If you are interested in a definition of mass that corresponds to "adding up all the stuff" that is present, that is the Komar mass, not the ADM mass.

 

[spaghetti3451]

In the case of a black hole, there is no matter; a black hole is a vacuum solution. So thinking of the ADM mass as "the mass of the matter" is not really correct.

I understand that the Schwarzschild metric, for example, is obtained by solving Einstein's equations in the vacuum, assuming that the solution is static and spherically symmetric.

However, this contradicts with the popular notion that matter curves spacetime and black holes are created by the curvature of spacetime by matter of infinite density.

Would you be able to clarify the confusion?

 

[PeterDonis]

this contradicts with the popular notion that matter curves spacetime and black holes are created by the curvature of spacetime by matter of infinite density.

Would you be able to clarify the confusion?

Sure: the "popular notion" is wrong as you state it.

Instead of considering an idealized black hole spacetime which is vacuum everywhere, we could consider a more realistic solution such as the Oppenheimer-Snyder model of gravitational collapse to a black hole. In this model, the spacetime is not vacuum everywhere: a spherically symmetric object collapses, forms an event horizon, and then forms a singularity when the matter reaches zero radius and infinite density. However, the region of spacetime containing the matter has a boundary, and to the future of that boundary, everything is vacuum. And we can compute the ADM mass using just that vacuum region, so the popular notion is still wrong as you state it if you are trying to use it to interpret what the ADM mass is telling you.

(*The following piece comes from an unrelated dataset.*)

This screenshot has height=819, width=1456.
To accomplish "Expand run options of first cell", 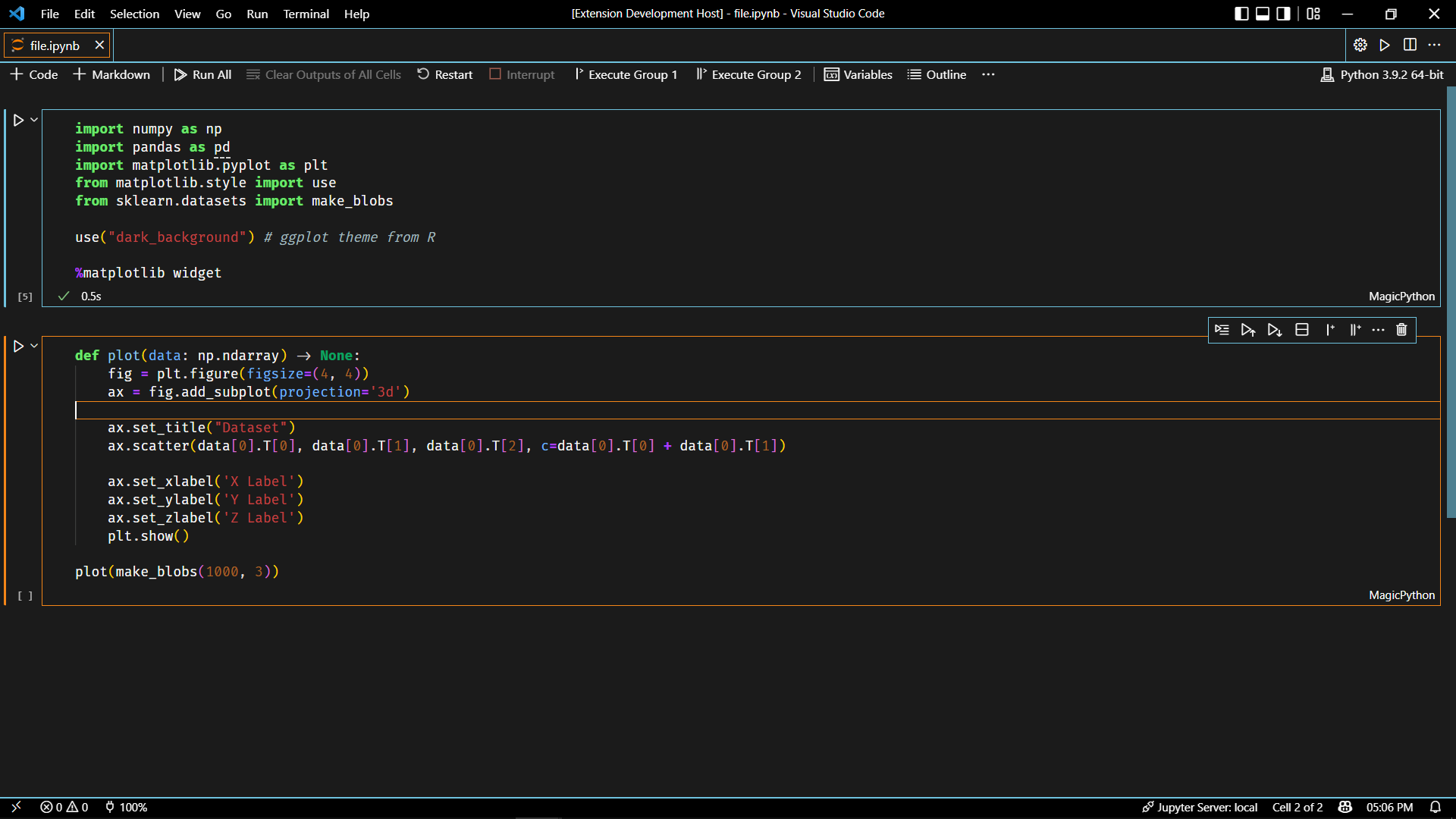I will point(34,120).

Once again, I suggest that you look into the Komar mass; it is a much better match for the intuition about "mass" and "matter" that you appear to be using.

 

[PAllen]

The spacetime doesn't actually need to be static. It just needs to be asymptotically flat. A static, asymptotically flat spacetime has an ADM mass that is constant in time. If the spacetime isn't static, the ADM mass can change with time; but it can still be defined.

ADM mass is conserved if it is defined, and can only be computed at infinity. Bondi mass can change, but not ADM mass.

 

[PeterDonis]

ADM mass is conserved if it is defined, and can only be computed at infinity. Bondi mass can change, but not ADM mass.

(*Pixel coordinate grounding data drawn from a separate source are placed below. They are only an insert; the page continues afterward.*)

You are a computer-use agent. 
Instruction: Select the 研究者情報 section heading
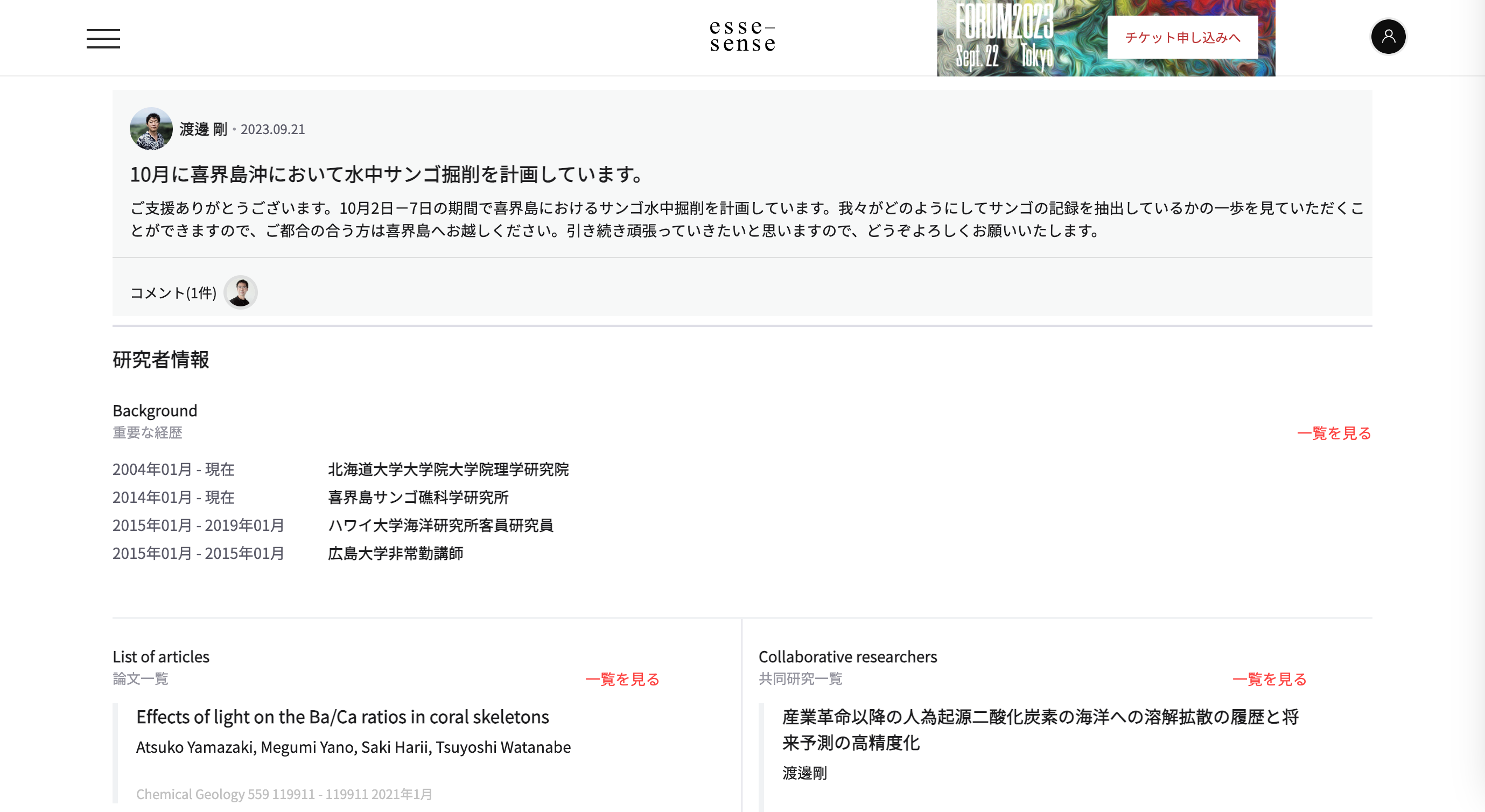tap(162, 360)
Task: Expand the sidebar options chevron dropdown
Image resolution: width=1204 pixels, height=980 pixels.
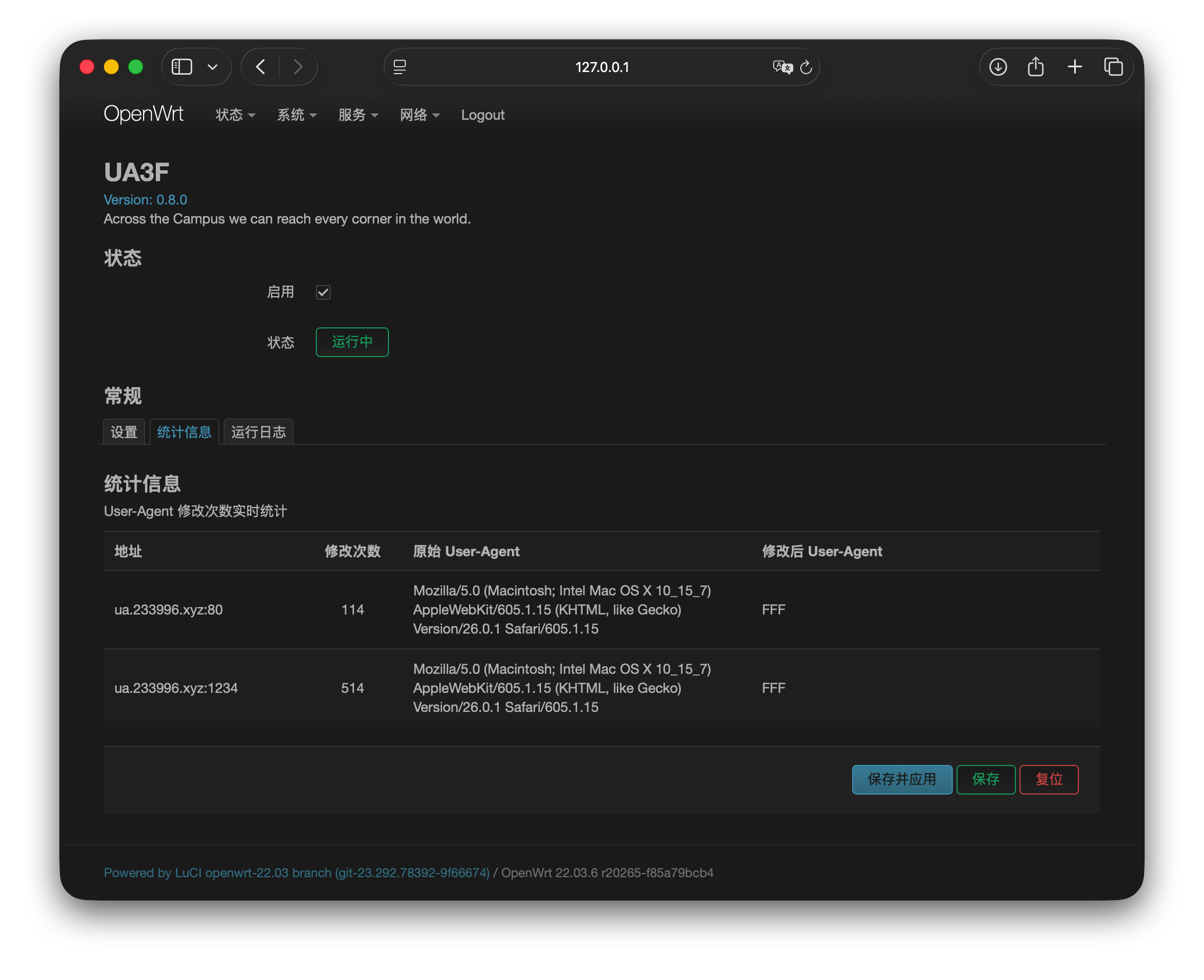Action: point(213,67)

Ah, that's right, good catch.

 

[pervect]

The ADM formalism gives a definition for the energy (Hamiltonian) of a static, asymptotically flat spacetime.

Yes.

This energy can be equated to the mass of the matter (for example, a black hole) which resides in this spacetime.

It's really the energy of the entire system. If one could localize the energy in the gravitational field, one could split up the total energy of the system into a part that was due to the field, and a part that was due to the matter, as one does in Newtonian theory. For instance, in Newtonian theory, a spherical mass has a gravitational self-binding energy that one can calculate, the amount of work that would need to be done to disassemble the spherical mass . For instance, one could imagine a mass made up of rigid blocks, that were hoisted to infinity with a crane. The crane needs to do work to lift the blocks.

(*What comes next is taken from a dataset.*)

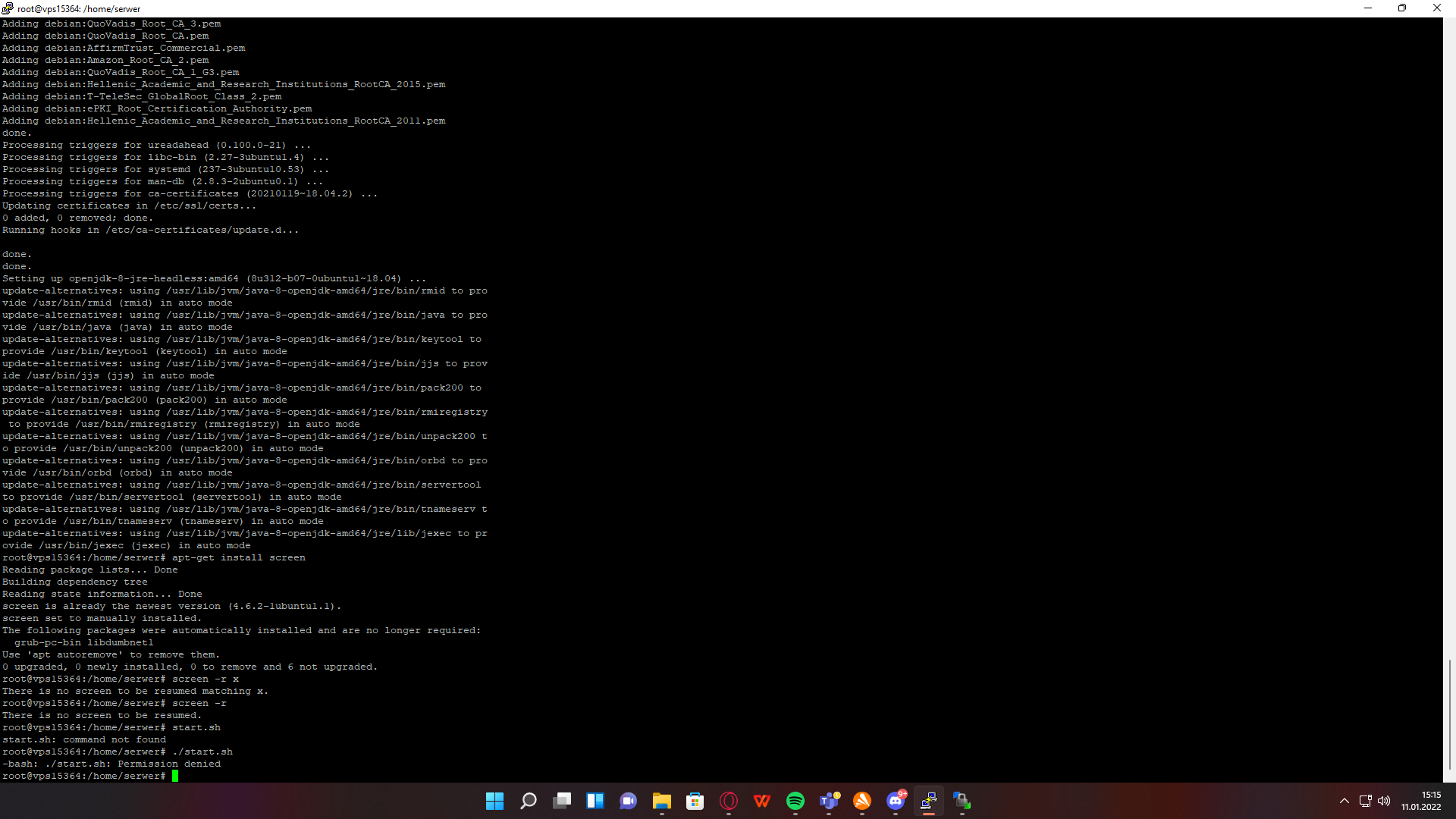
Task: Open Microsoft Store from taskbar
Action: (x=695, y=801)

Bu in general, one can't localize the gravitational field energy. The issue is that different observers don't necessarily split up the energy in the same way, so the splitting process is observer-dependent, it's not in general covariant. A specific observer in a specific coordinate system can do a plausible-looking split from their point of view, but it won't necessarily give the same answers as another observer using a different coordinate system - they might have an equally plauslbile split that is not the same as the first observers. This makes talking about such a split rather suspect.

However, all observers do agree on the ADM mass of the system, regardless of their coordinate choices. So we can safely talk about the mass of the system, but we run into covariance issues if we try to divide up the system mass into a part due to matter and a part due to the gravitational field.

The ADM mass is calculated from the metric, so it's really best to regard it as the mass of the space-time, as that's what it's calculated from.